Records from a collection:
/---
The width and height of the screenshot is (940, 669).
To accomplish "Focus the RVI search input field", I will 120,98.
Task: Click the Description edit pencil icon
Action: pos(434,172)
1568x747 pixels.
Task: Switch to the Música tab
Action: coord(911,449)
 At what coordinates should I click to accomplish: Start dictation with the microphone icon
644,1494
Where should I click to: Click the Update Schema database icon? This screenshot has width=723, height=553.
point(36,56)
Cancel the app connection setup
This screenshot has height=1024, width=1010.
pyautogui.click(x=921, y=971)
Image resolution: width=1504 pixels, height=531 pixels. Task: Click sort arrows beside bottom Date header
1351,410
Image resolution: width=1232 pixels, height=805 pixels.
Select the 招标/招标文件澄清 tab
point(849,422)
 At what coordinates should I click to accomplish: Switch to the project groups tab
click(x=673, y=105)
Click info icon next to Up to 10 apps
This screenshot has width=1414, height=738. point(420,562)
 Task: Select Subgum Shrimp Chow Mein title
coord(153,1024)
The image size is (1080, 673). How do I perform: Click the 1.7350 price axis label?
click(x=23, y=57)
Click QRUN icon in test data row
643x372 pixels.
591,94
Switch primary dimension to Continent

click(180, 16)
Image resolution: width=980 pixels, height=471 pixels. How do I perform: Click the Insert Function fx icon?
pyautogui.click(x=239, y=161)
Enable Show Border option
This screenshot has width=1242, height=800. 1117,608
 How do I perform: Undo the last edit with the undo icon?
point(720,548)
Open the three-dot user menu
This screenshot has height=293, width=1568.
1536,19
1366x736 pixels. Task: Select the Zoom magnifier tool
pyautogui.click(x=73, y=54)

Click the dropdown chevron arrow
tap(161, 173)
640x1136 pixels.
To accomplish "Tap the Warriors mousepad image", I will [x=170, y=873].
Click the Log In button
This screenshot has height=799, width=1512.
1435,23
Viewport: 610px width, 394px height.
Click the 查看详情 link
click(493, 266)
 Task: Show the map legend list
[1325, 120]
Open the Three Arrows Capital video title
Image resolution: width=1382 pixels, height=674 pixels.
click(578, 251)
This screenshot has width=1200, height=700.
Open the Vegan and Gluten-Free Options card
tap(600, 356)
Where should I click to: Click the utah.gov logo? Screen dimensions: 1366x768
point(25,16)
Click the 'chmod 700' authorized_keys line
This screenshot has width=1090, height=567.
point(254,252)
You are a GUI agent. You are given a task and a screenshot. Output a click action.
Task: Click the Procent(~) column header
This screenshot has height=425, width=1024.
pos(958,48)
\---
- _TRY IT_: Please write out the lines that run from the one with "Switch primary dimension to Continent" to the end of the records, both included, exactly as they appear.

- _RESULT OF THIS TASK_:
Switch primary dimension to Continent

click(180, 16)
Image resolution: width=980 pixels, height=471 pixels. How do I perform: Click the Insert Function fx icon?
pyautogui.click(x=239, y=161)
Enable Show Border option
This screenshot has width=1242, height=800. 1117,608
 How do I perform: Undo the last edit with the undo icon?
point(720,548)
Open the three-dot user menu
This screenshot has height=293, width=1568.
1536,19
1366x736 pixels. Task: Select the Zoom magnifier tool
pyautogui.click(x=73, y=54)

Click the dropdown chevron arrow
tap(161, 173)
640x1136 pixels.
To accomplish "Tap the Warriors mousepad image", I will [x=170, y=873].
Click the Log In button
This screenshot has height=799, width=1512.
1435,23
Viewport: 610px width, 394px height.
Click the 查看详情 link
click(493, 266)
 Task: Show the map legend list
[1325, 120]
Open the Three Arrows Capital video title
Image resolution: width=1382 pixels, height=674 pixels.
click(578, 251)
This screenshot has width=1200, height=700.
Open the Vegan and Gluten-Free Options card
tap(600, 356)
Where should I click to: Click the utah.gov logo? Screen dimensions: 1366x768
point(25,16)
Click the 'chmod 700' authorized_keys line
This screenshot has width=1090, height=567.
point(254,252)
You are a GUI agent. You are given a task and a screenshot. Output a click action.
Task: Click the Procent(~) column header
This screenshot has height=425, width=1024.
pos(958,48)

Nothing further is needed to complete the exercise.